TASK GOAL — Output the records exactly, with no line skipped.
[RECORDS PROVIDED — start]
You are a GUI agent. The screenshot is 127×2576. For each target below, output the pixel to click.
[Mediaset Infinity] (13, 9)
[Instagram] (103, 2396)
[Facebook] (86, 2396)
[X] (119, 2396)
[RECORDS PROVIDED — finish]
REPLY —
You are a GUI agent. The screenshot is 127×2576. For each target below, output the pixel to click.
[Mediaset Infinity] (13, 9)
[Instagram] (103, 2396)
[Facebook] (86, 2396)
[X] (119, 2396)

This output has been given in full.